▶ **Task objective**
Could you repeat exactly the lines from the one containing "Click the Learn mode label" through the last line of the records, with no pictures?

▶ **Information**

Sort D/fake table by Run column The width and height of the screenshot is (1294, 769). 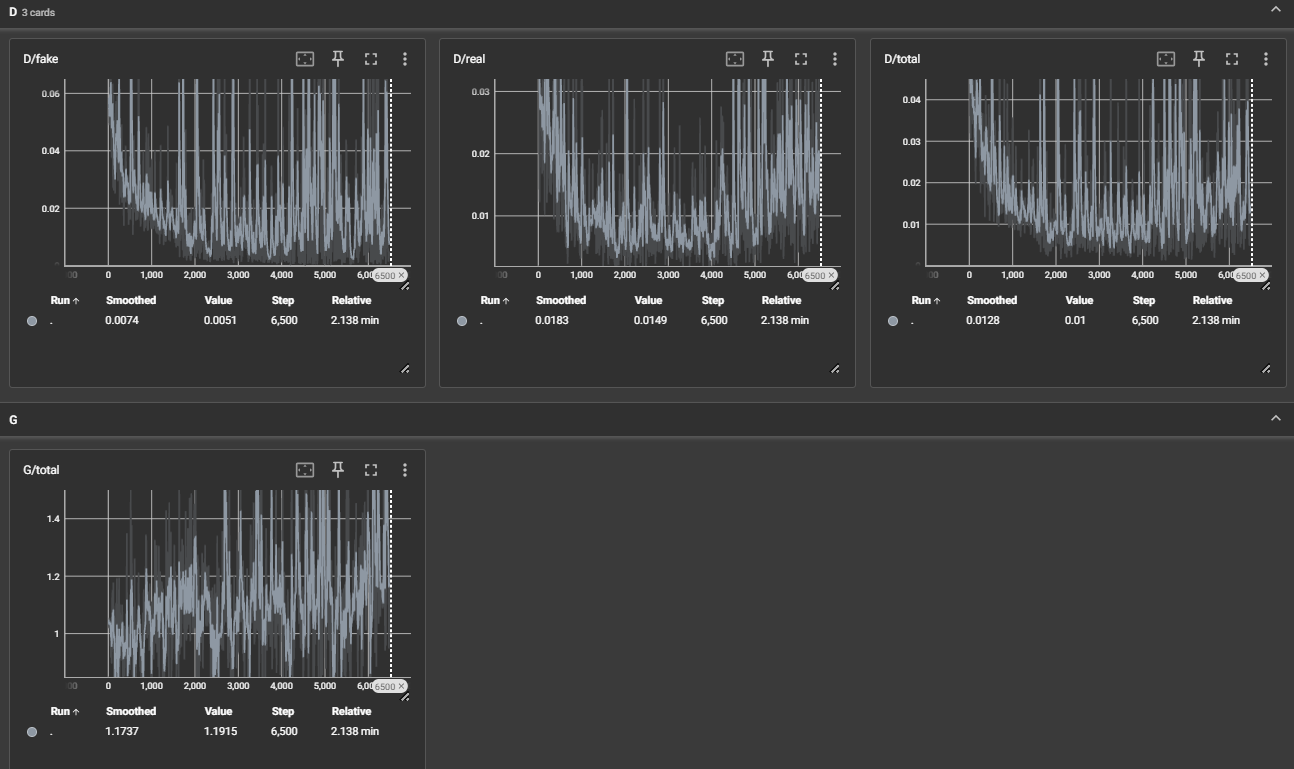[64, 300]
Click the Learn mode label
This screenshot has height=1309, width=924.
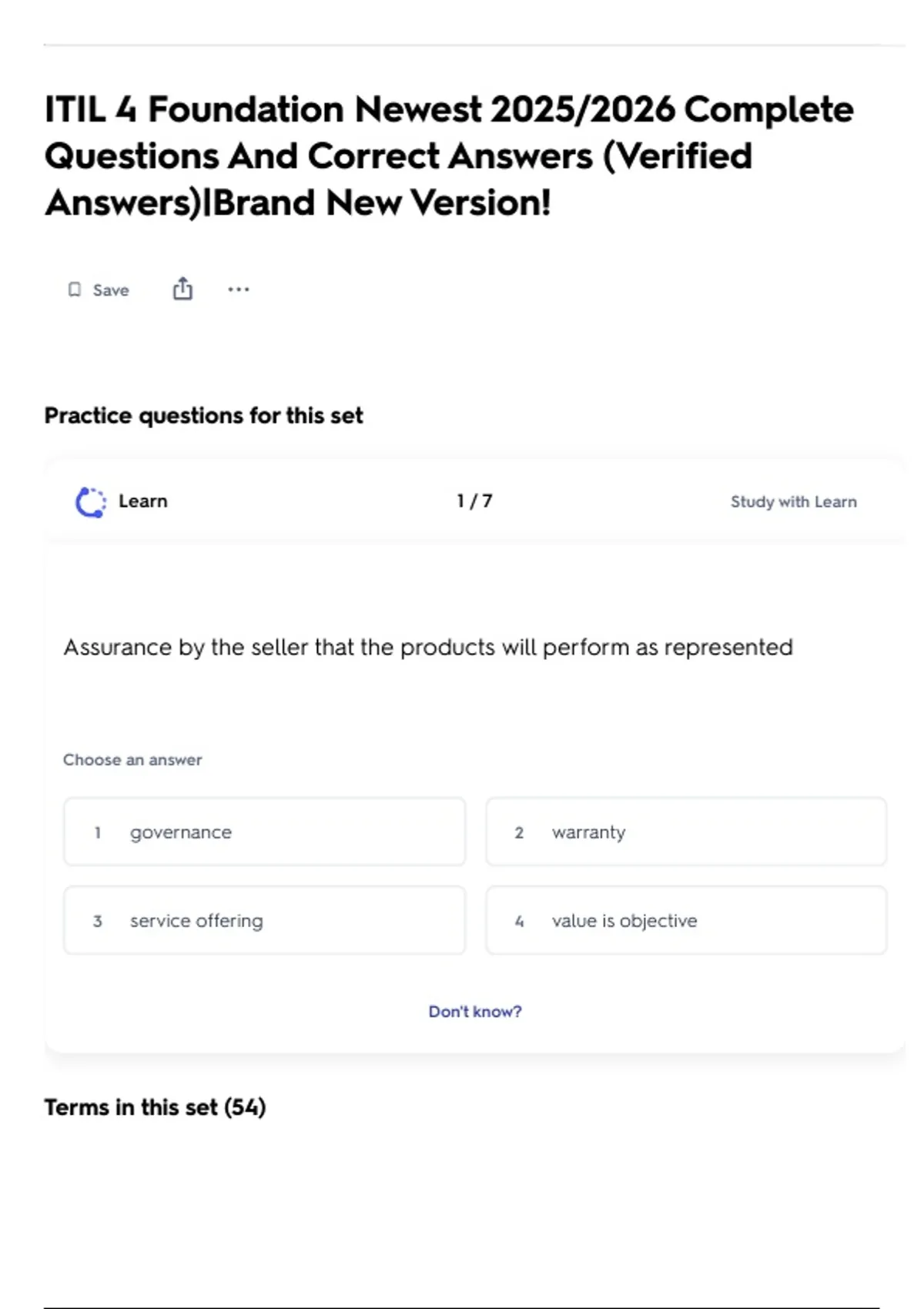142,501
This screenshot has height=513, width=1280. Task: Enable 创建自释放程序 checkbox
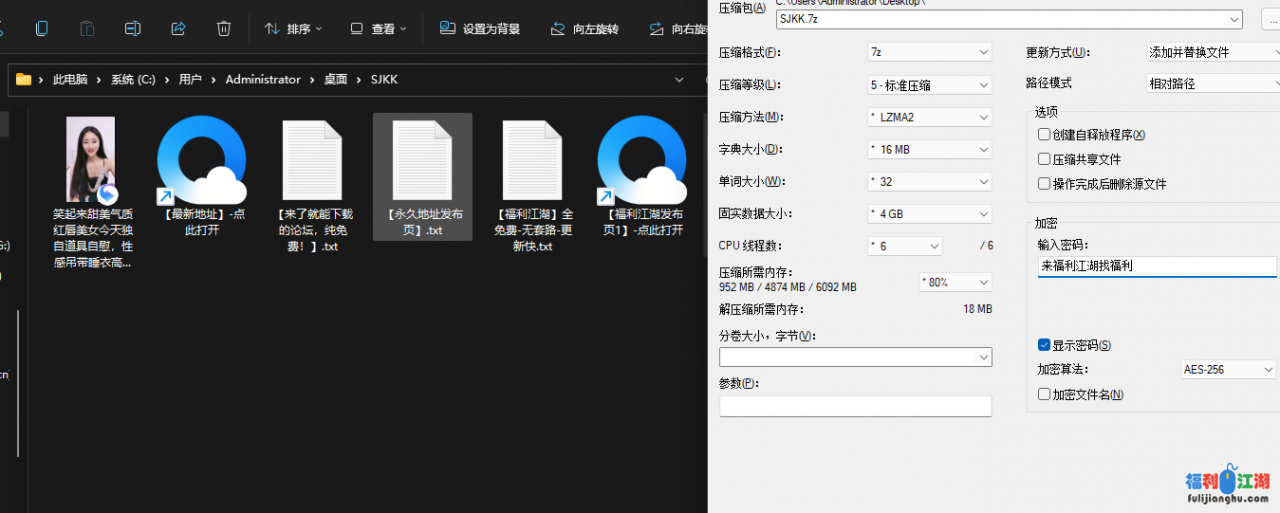(x=1044, y=135)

▶ **Solution to this exercise**
Click the Learn mode label
This screenshot has height=1309, width=924.
142,501
This screenshot has height=513, width=1280. Task: Enable 创建自释放程序 checkbox
(x=1044, y=135)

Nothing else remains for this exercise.